In this Harris poll, the good news is that over 75% of us report recycling something in our homes. That is great. That is a lot of materials and energy saved.
What about the 23% that don’t recycle? 15% of them say that recycling is not available where they live. If 15% of the population does not have access to recycling, then I bet we can get the total recycling rate to 87% of all households. The other 13% who would not recycle are because they think it is too hard, too complicated or because they think it won’t do any good.

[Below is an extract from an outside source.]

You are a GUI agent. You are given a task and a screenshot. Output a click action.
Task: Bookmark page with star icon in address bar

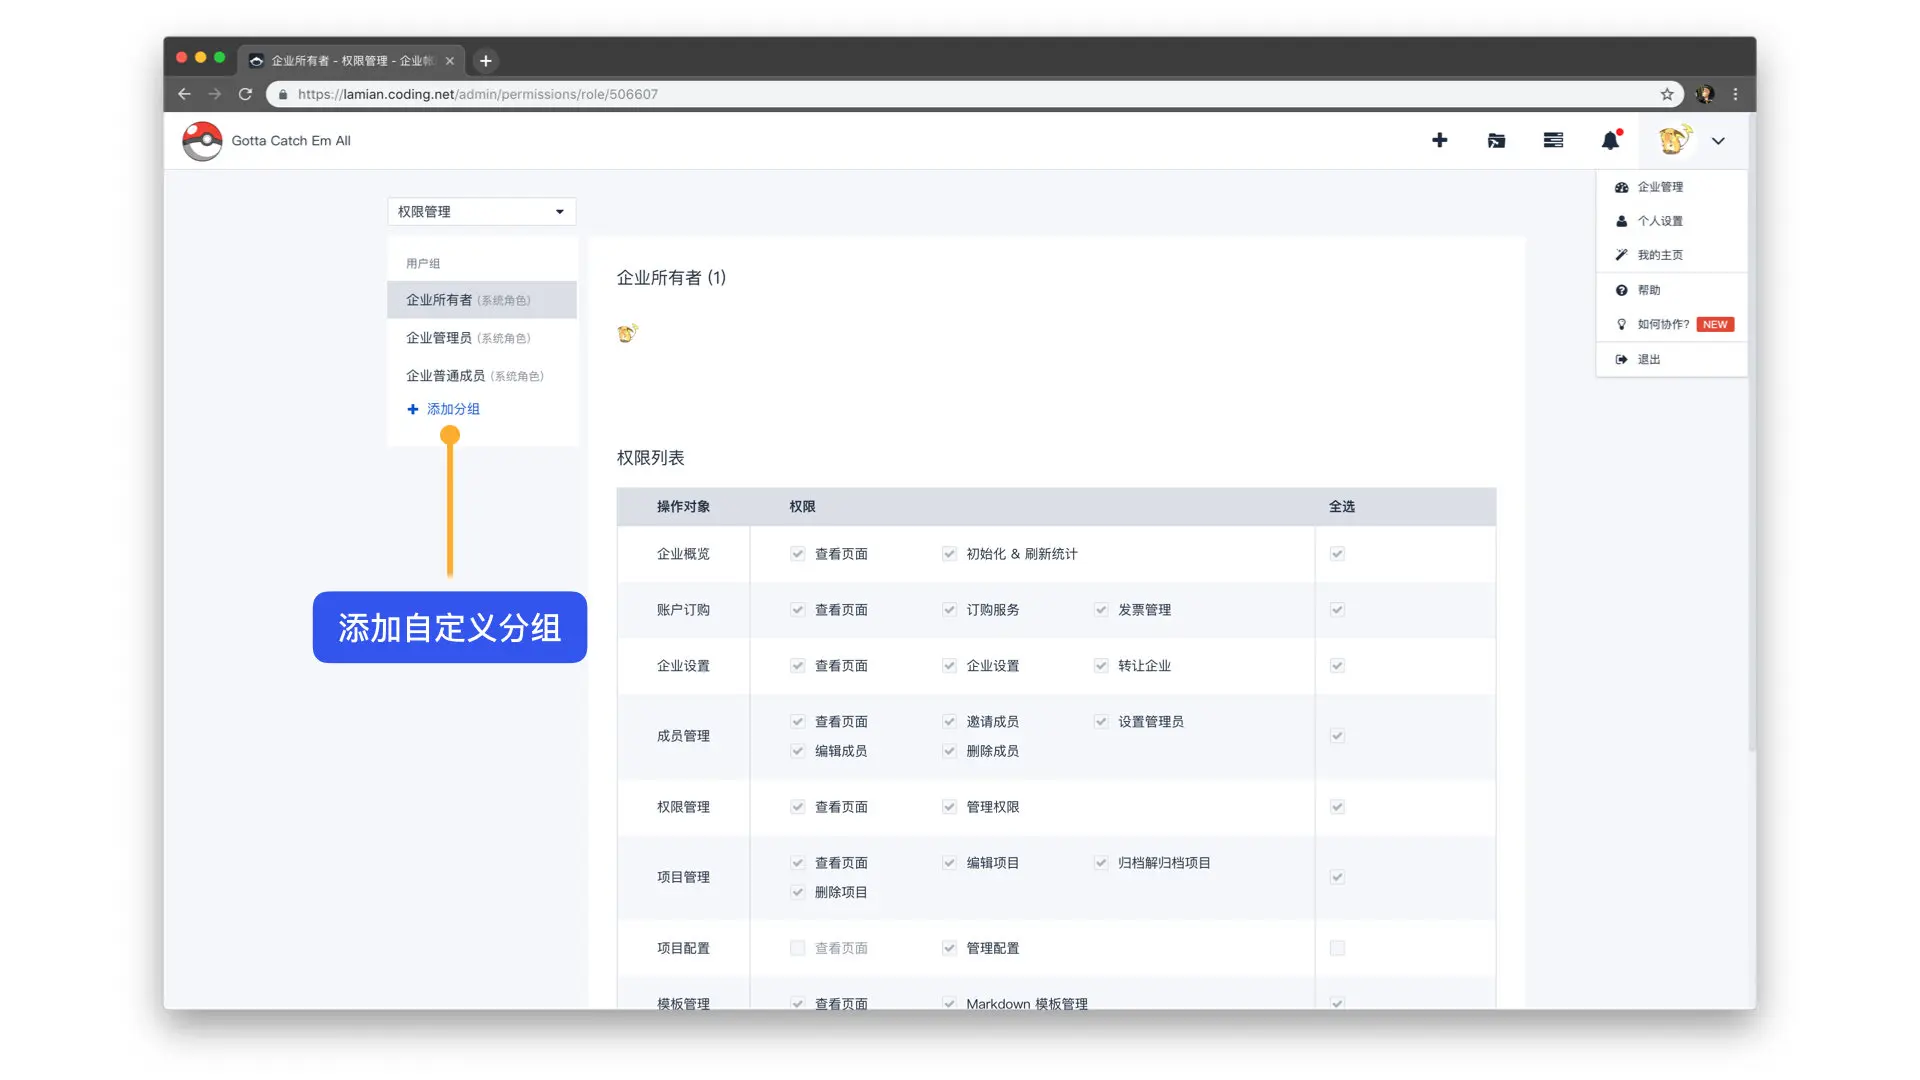pos(1667,94)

I can help those who think it is too hard:
Recycle one thing that is easy to recycle. The easiest thing to recycle is paper. First off, there is no food on it. No rinsing, no bugs, no smell. I, for one, think it might be too much effort to recycle peanut butter jars or Tabasco sauce bottles since they are so hard to rinse out. Secondly, I do not open my mail in the kitchen. I open it at my desk. I have a trash can with a shredder next to my desk that only gets paper. My shredded paper, my junk mail, even my completed to-do lists go in there. And the great thing about recycling paper is that it is heavy. When I have a full grocery bag ready to go, I can feel it when I take it to curb or to a recycling place when I am out running errands. I feel a lot of satisfaction because I recycled a lot of weight. And yes, I intellectually know that every aluminum can I recycle saves more resources and more energy than any pound of paper I recycle, but there is no heft to an aluminum can.
Another reason to recycle paper for me is that I like trees. I like tall trees and woods and the wildflowers that grow underneath as well as the fungus breaking down leaves and fallen limbs. I like finding where the deer bed down at night. I figure recycling paper does not save a tree from being cut down. No, I figure that recycling paper allows trees to age before they get cut down. Does a day’s delay add a lot of growth to 100 acres of trees? I do not know, but it must add something. Every day that we cut down fewer trees, more trees grow larger. The bigger each tree gets, the fewer trees we need. And, yes, I am talking small, probably infinitesimal amounts, but compounding interest becomes a big multiplier over time. And I like thinking of trees as a savings account and not as a checking account, or at least maybe as an interest bearing checking account.